Today I’m going to talk about persistance. I think basically that’s what good writing is all about. That one word. Get some discouraging feedback roll with it and persist. Realize you have to rewrite your opening chapter for the ten billionth time? Do it. Persist. Get one rejection, get a hundred, persist. Keep trying. Get discouraged. That’s fine for a minute, but it shouldn’t lead to giving up. Keep on keeping on, right?

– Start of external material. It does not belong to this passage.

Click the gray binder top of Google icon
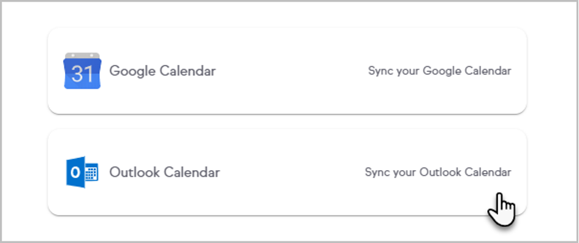This screenshot has width=579, height=243. (x=82, y=55)
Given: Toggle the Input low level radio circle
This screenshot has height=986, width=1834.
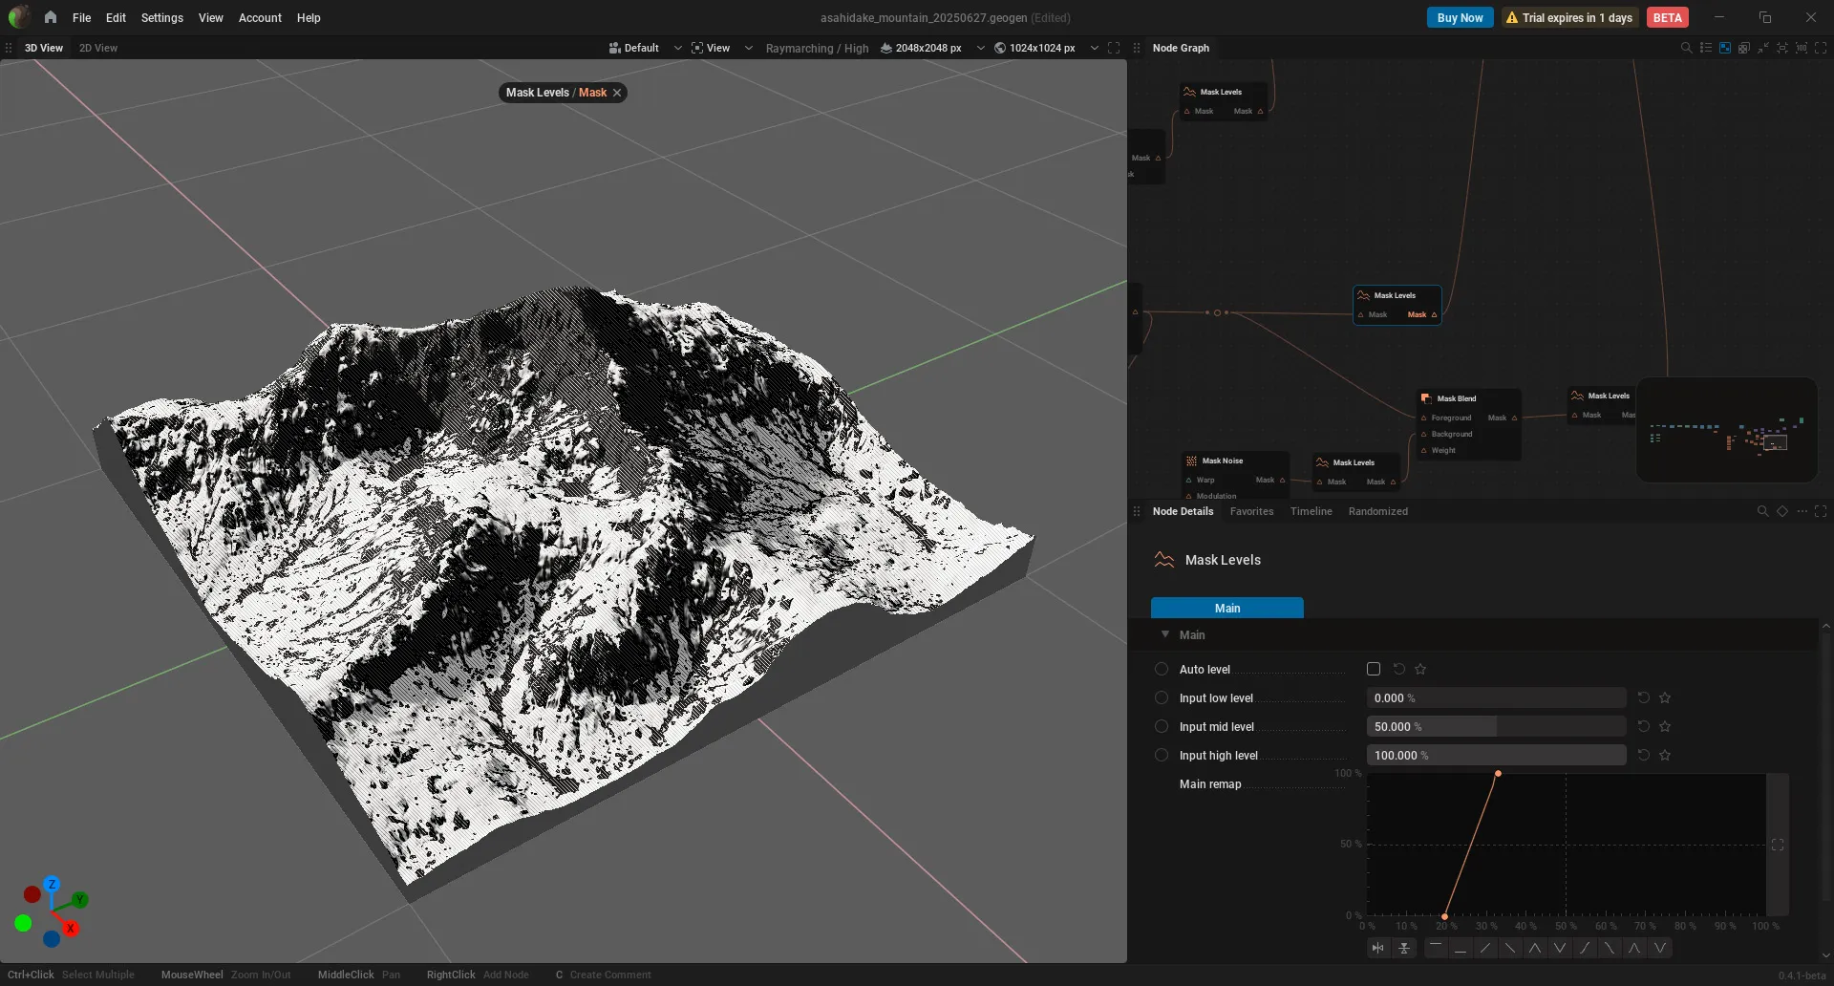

This is basically a pep talk for myself, but maybe someone else can benefit from it too so I’m tossing it into the void. I didn’t really receive a formal education when it came to creative writing, the closest I got was textbooks on the subject when I was being homeschooled through high school. My mom, not familiar with creative writing herself, could only help so much and though I reached out to online communities for feedback, a lot of those contacts were kids like me who gave me a pat on the back and a high five (virtually). More recently I’ve had the privilege of working with a whole bunch of wonderful critique partners feeling each other out and seeing if we can work together. Even the ones who don’t work out have taught me something and sometimes I learn just as much from another writers’ manuscript as I do from their direct feedback.

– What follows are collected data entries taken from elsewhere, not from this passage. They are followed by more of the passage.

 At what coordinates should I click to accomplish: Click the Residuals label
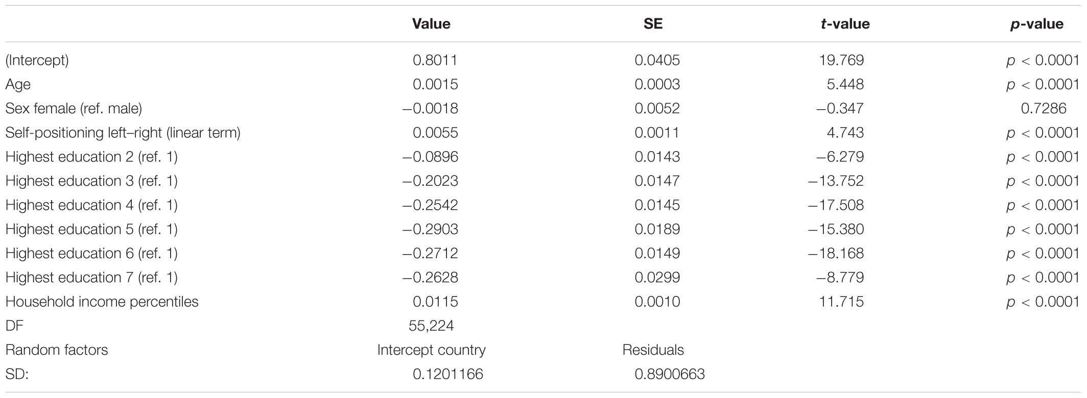(x=653, y=350)
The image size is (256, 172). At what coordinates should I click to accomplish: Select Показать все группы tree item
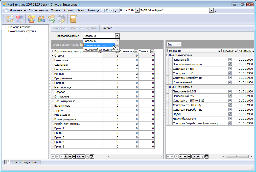(x=22, y=31)
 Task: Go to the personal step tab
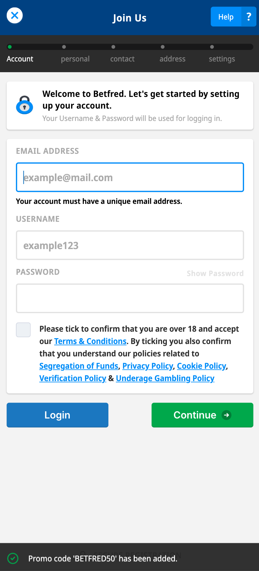point(75,59)
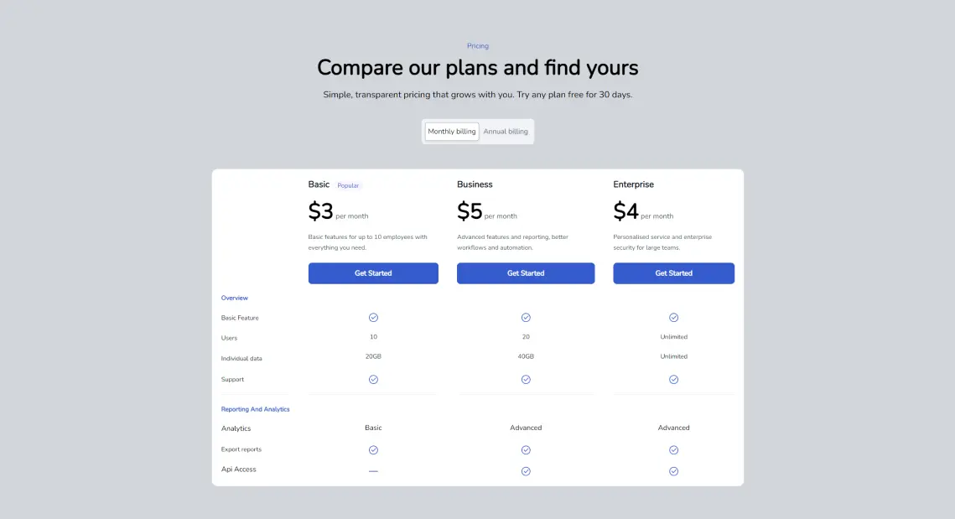Click Api Access checkmark in Enterprise column
The width and height of the screenshot is (955, 519).
coord(673,471)

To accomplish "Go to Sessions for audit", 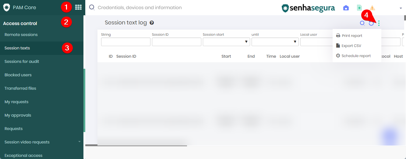I will [22, 61].
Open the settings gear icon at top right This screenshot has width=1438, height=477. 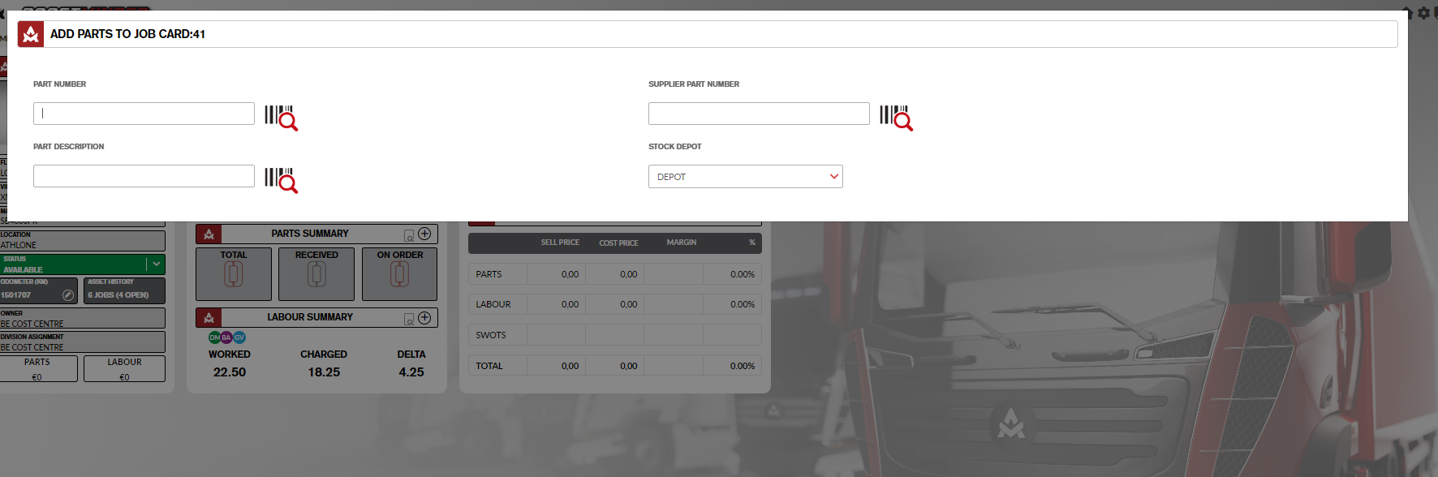(x=1423, y=13)
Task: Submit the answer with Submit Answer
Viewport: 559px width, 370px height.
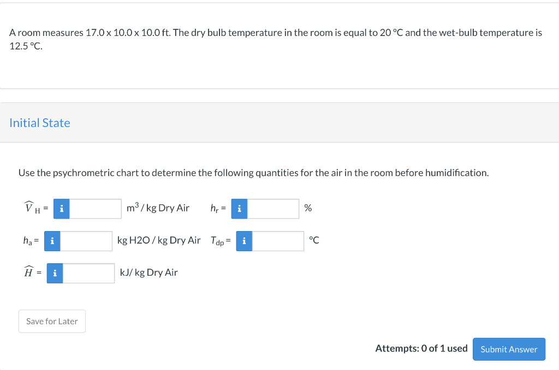Action: click(x=509, y=349)
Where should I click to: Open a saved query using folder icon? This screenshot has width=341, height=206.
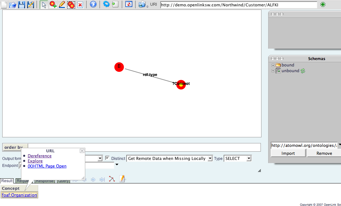12,5
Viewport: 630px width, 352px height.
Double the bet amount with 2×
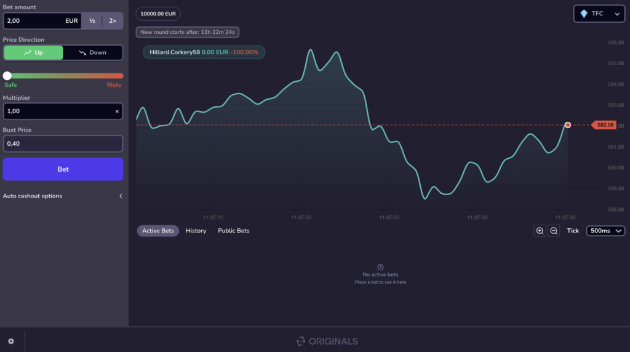113,20
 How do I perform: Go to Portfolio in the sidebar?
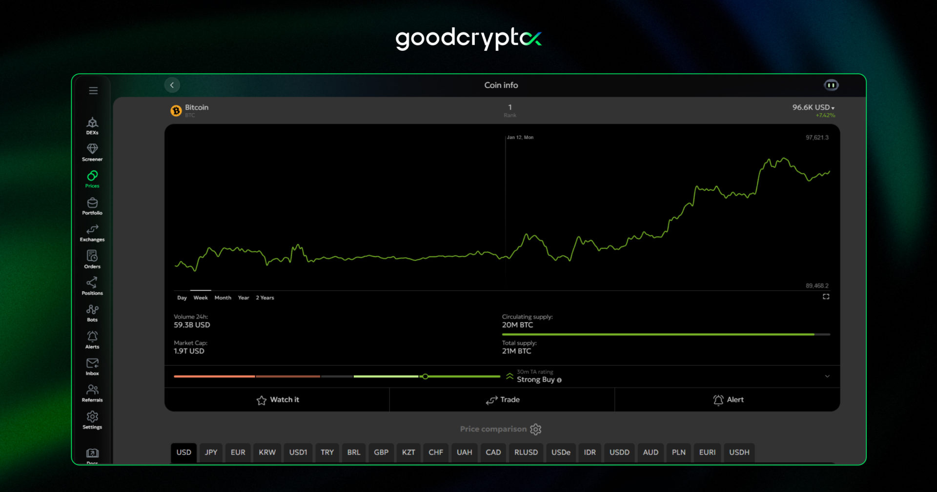(x=92, y=206)
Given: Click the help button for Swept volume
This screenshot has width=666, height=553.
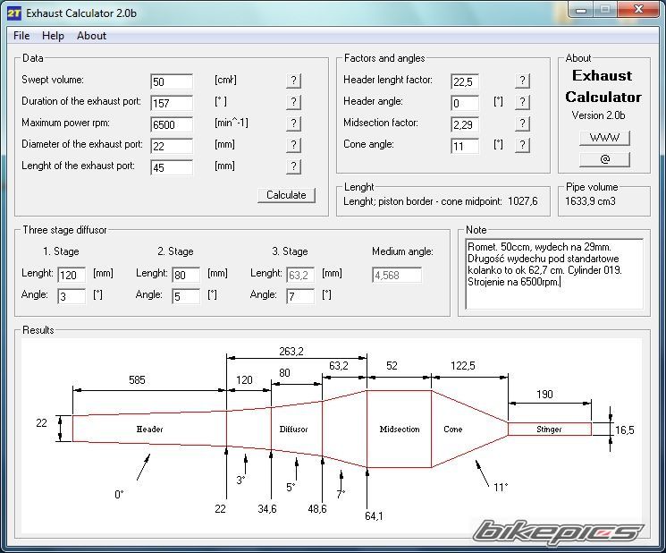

Most recently, I swapped chapters with a writer who’s work really seemed to shine and I know you’re not supposed to compare, but maybe as long as you don’t let it discourage you it’s okay sometimes. What I realized is that her work seemed so much more polished than mine. The story grabbed you right away, she introduced the world in a subtle way that drew the reader in and she didn’t overwhelm you with too many characters or too much information and the action that happened was enough to catch your interest, but not make your head explode. Just in a few chapters exchange I learned a ton from her. I will admit I did spend a little time wallowing and worrying and fretting. Because I’m not good enough, I have so much to learn, maybe I’ll never be wise enough to create a world and people from my imagination and paint them on the page or the screen in a believable engaging way. You know, all those sorts of thoughts, but then I realized I haven’t spent years, days and hours working on this to give up. What’s the one piece of advice nearly every artist, writer, skilled-person gives? Practice. Which basically whittles down to keep trying, persisting.
So I will. If you’re reading this and trying to achieve something you want badly, you should too. Because you don’t get good enough by giving up which maybe seems like an obvious statement, but I think we forget this when we’re being hard on ourselves.